Personal information
- Born: 27 December 1973 (age 52) Nanjing, Jiangsu, China

Sport
- Sport: Fencing

Medal record
Men's fencing
Representing China
Olympic Games
| Silver medal – second place | 2000 Sydney | team foil |
| Silver medal – second place | 2004 Athens | team foil |

= Wang Haibin =

Chinese fencer (born 1973)

Wang Haibin (王海滨 (Wáng Hǎibīn); born 27 December 1973 in Nanjing, Jiangsu) is Chairman of the China Fencing Association and Head Coach of the China National Fencing Team. In November 2021 in Lausanne, he was elected to a 3-year term on the executive committee of the International Fencing Federation (FIE). Earlier in his career, he was an internationally ranked Chinese foil fencer. He competed at the 1992 Summer Olympics, 1996 Summer Olympics, 2000 Summer Olympics and 2004 Summer Olympics.

He first competed at the Olympics in 1992, where he was eliminated in the second round of the Olympic foil tournament and finished tenth with the Chinese foil team in the team event.

In 1996, he was eliminated in the round of 16 of the Olympic foil tournament and finished ninth with the Chinese foil team in the team event.

Four years later in Sydney, he won the silver medal as part of the Chinese foil team. In the 2000 Olympic foil tournament he was eliminated in the round of 16 again.

In 2004 in Athens, he won the silver medal again as a member of the Chinese foil team. In the individual Olympic foil tournament he was eliminated in the first round again.
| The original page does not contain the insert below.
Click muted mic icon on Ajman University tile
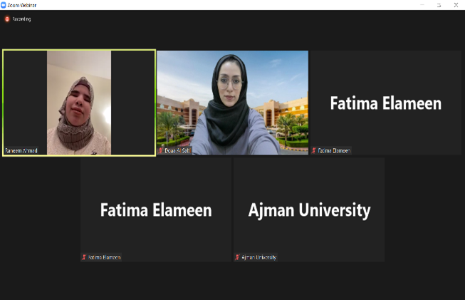Image resolution: width=465 pixels, height=300 pixels. pos(237,257)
From 2005 to 2016, Wang served as the head men's foil coach for China's National Fencing Team, during which time he helped Lei Sheng win a gold medal at the 2012 London Olympics. From 2016 to 2021, Wang coached in the United States in New Haven, CT, where he helped lead a resurgence of the Yale University Men's and Women's Fencing Teams.